Production and sale of sapphire growth systems for producing LED materials is a new industry and we have limited operating history, which makes it difficult to evaluate the business prospects for this business segment.
Because of our limited operating history it is difficult to evaluate our business and prospects. We delivered the first ASF systems in May 2011 and have recently begun volume shipments of the ASF system which are now being installed in customer facilities. Our sapphire equipment business presents the difficulties and expenses frequently encountered by those that are in the early stage of development, coupled with the risks and uncertainties encountered in new and evolving markets such as the market for sapphire growth technology. We may not be able to successfully address these challenges. If we fail to do so, we may incur losses and our business would be negatively impacted.
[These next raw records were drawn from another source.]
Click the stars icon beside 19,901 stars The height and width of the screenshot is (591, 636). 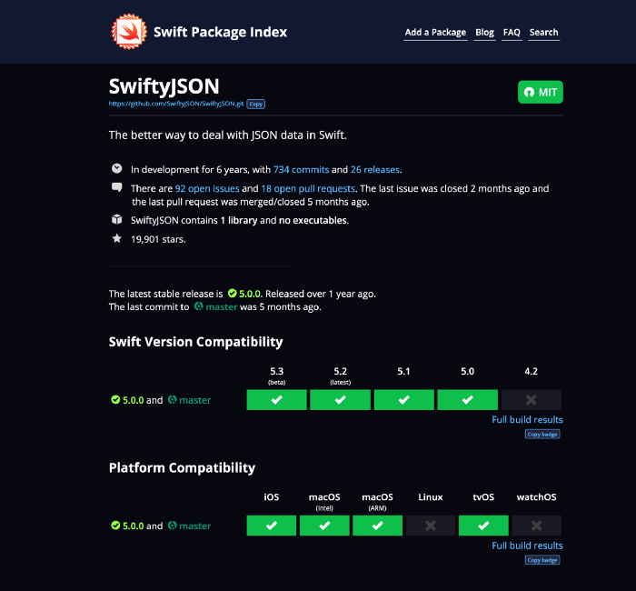click(x=116, y=239)
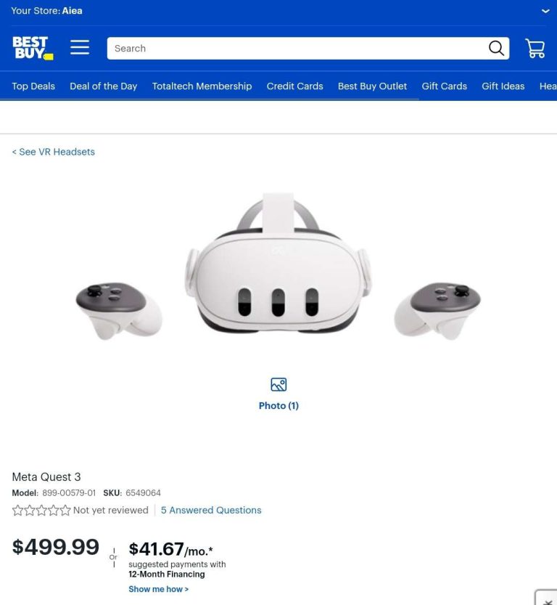Image resolution: width=557 pixels, height=605 pixels.
Task: Click into the Search field
Action: click(x=297, y=48)
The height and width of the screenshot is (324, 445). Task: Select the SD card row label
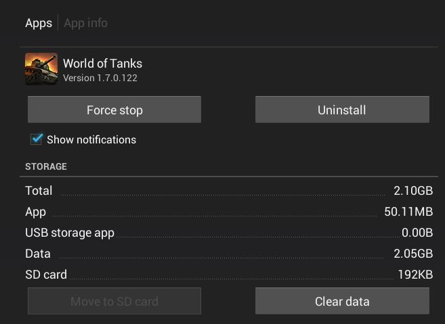click(x=46, y=275)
Risks Relating to Our Common Stock
Future sales of our common stock, or the perception in the public markets that these sales may occur, could depress our stock price.
Future sales of substantial amounts of our common stock in the public market or the perception that these sales could occur, could adversely affect the price of our common stock and could impair our ability to raise capital through the sale of additional equity securities. In addition, future equity financings could also result in dilution to our stockholders and new securities could have rights, preferences and privileges that are senior to those of our common shares.
Our certificate of incorporation currently authorizes us to issue up to 500 million shares of common stock, and as of October 1, 2011, we had approximately 127 million shares of common stock outstanding. All of these shares are freely tradable, in the public market under a registration statement or an exemption under the securities laws. Moreover, as of October 1, 2011, 8.3 million shares of our common stock were issuable upon the exercise of outstanding vested and unvested options and upon vesting of restricted stock units.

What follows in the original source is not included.